On 17 September 2020, Tian Xuejun, vice minister of the MOE and director of the State Language Commission, investigating “poverty alleviation through education” in Bingdi Township, Jinyang County, Sichuan Province, attended an IT-based class designed to promote the use of Mandarin in the countryside. He was accompanied by OUC vice president Ju Chuanjin, intending to learn more about the promotion of Mandarin and the use of the class in doing so.

 

Mr. Tian and local villagers took a class together in order to witness a demonstration of the technology and resources. He told the villagers: "I hope you learn Mandarin well; make good use of the technology and these resources to enhance your skills; and lift yourselves quickly out of poverty."

Ju Chuanjin introduced the development of the programme, which consists of a package of digital resources that not only includes Mandarin-instruction videos, but also instruction in ideology and politics, vocational skills, agricultural technology, and animal husbandry. While promoting Mandarin, it provides villagers with skills that will help bring them wealth.

In order to address the lack of networks and learning resources in low-income areas, the OUC, under the guidance of the Department of Language Application and Administration of the Ministry of Education, has taken the lead and collaborated with the Language & Culture Press and the Institute of Applied Linguistics of the Ministry of Education to implement the programme. It focuses on 52 low-income counties and selected ethnic-minority villages where the promotion of Mandarin as part of this pilot programme has been demanded. Since the implementation of the programme in September 2020, it has been carried out in 86 villages in 18 counties inhabited principally by ethnic minorities.

The programme integrates Internet transmission, local storage, and wireless-hotspot mobile-phone services with the popular text 1,000 Mandarin Chinese Sentences to deliver high-quality instruction to grassroots cadres, to classroom where young and middle-aged farmers and herders are intensively trained, to the mobile phones of villagers, and via radio broadcasts to farmers working in their fields. Vocational skills training and the promotion of Mandarin are delivered simultaneously to integrate poverty alleviation with intellectual growth.

Bingdiluo Village is located in the northwest of Jinyang County, and has an average elevation of 2,400 meters.
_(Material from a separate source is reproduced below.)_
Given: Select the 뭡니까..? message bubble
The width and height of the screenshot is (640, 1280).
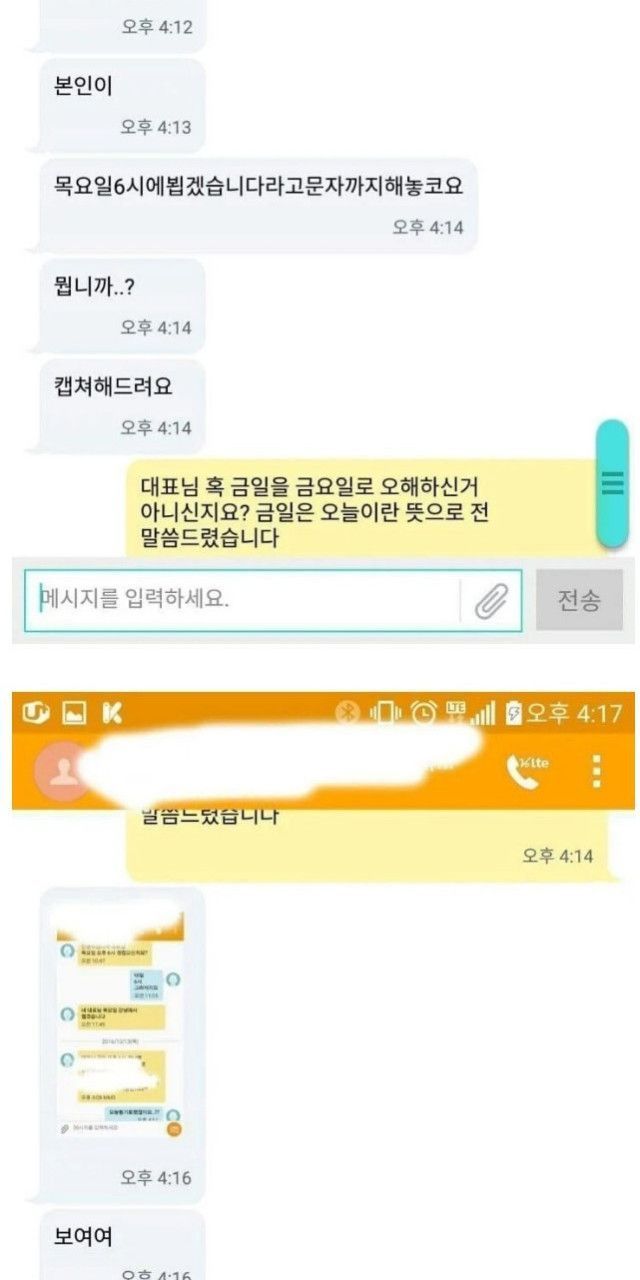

It is an alpine region inhabited by the Yi ethnic group. In order to help the county promote Mandarin and alleviate poverty, the OUC donated equipment to preschool-education centres in Bingdiluo and Baogushan Villages (affiliated to Bingdi Town), including a 65-inch touch-enabled LCD all-in-one machine on behalf of the programme. The Language & Culture Press, meanwhile, donated 50 copies of 1,000 Mandarin Chinese Sentences to Bingdiluo Village.

Ms. Luo Yan, the liaison for Mandarin promotion in Bingdi Town, said that “the curriculum resources are very pragmatic and address the issue of insufficient resources and courseware for Mandarin instruction. The resources include vivid videos and pictures, piquing the interest of the villagers in learning Mandarin.”

According to Party secretary of the village, Rihuo Xiaodong, “The main sources of income in the village are farming and migrant work. Most of the young villagers are migrant workers, and they have some basic Mandarin, while the seniors hardly understand, much less speak it."

Xie Amu, secretary of the Disciplinary Committee of Bingdi Town and the first secretary of Bingdiluo Village, was excited to see the new resources. "These resources are so rich! They will be used by the cadres in the poverty-alleviation programme. We will make sure the villagers work hard on their Mandarin, and I too will study carefully, especially about planting Chinese medicinal herbs."